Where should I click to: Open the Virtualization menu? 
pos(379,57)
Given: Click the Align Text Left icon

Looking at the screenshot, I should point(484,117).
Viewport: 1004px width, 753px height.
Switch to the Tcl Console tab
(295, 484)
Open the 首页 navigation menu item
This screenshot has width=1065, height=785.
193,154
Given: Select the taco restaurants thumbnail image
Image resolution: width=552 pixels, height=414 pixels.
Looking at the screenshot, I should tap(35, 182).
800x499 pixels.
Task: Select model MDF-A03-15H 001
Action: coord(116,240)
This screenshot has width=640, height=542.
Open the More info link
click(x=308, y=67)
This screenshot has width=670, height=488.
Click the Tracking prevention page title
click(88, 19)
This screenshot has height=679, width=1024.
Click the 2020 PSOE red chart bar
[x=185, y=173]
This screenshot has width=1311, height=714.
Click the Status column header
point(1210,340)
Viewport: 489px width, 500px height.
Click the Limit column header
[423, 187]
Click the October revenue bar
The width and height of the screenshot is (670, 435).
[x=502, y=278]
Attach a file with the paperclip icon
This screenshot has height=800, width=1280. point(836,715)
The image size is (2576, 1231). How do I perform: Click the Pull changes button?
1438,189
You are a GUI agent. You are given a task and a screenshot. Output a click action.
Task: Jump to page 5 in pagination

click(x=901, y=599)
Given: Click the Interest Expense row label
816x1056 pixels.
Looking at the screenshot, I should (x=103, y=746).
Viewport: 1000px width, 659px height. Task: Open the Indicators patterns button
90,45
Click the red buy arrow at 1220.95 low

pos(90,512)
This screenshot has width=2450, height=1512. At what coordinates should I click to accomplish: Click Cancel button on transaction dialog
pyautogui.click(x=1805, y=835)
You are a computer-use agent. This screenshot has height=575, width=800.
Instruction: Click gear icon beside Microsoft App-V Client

* **WORK INSTRUCTIONS**
Print all entries again, exactly.

* **PROBLEM SOLUTION**
Where should I click to: Open the Virtualization menu? 
pos(379,57)
Given: Click the Align Text Left icon

Looking at the screenshot, I should point(484,117).
Viewport: 1004px width, 753px height.
Switch to the Tcl Console tab
(295, 484)
Open the 首页 navigation menu item
This screenshot has width=1065, height=785.
193,154
Given: Select the taco restaurants thumbnail image
Image resolution: width=552 pixels, height=414 pixels.
Looking at the screenshot, I should tap(35, 182).
800x499 pixels.
Task: Select model MDF-A03-15H 001
Action: coord(116,240)
This screenshot has width=640, height=542.
Open the More info link
click(x=308, y=67)
This screenshot has width=670, height=488.
Click the Tracking prevention page title
click(88, 19)
This screenshot has height=679, width=1024.
Click the 2020 PSOE red chart bar
[x=185, y=173]
This screenshot has width=1311, height=714.
Click the Status column header
point(1210,340)
Viewport: 489px width, 500px height.
Click the Limit column header
[423, 187]
Click the October revenue bar
The width and height of the screenshot is (670, 435).
[x=502, y=278]
Attach a file with the paperclip icon
This screenshot has height=800, width=1280. point(836,715)
The image size is (2576, 1231). How do I perform: Click the Pull changes button?
1438,189
You are a GUI agent. You are given a task and a screenshot. Output a click action.
Task: Jump to page 5 in pagination

click(x=901, y=599)
Given: Click the Interest Expense row label
816x1056 pixels.
Looking at the screenshot, I should (x=103, y=746).
Viewport: 1000px width, 659px height. Task: Open the Indicators patterns button
90,45
Click the red buy arrow at 1220.95 low

pos(90,512)
This screenshot has width=2450, height=1512. At what coordinates should I click to accomplish: Click Cancel button on transaction dialog
pyautogui.click(x=1805, y=835)
You are a computer-use agent. This screenshot has height=575, width=800.
Instruction: Click gear icon beside Microsoft App-V Client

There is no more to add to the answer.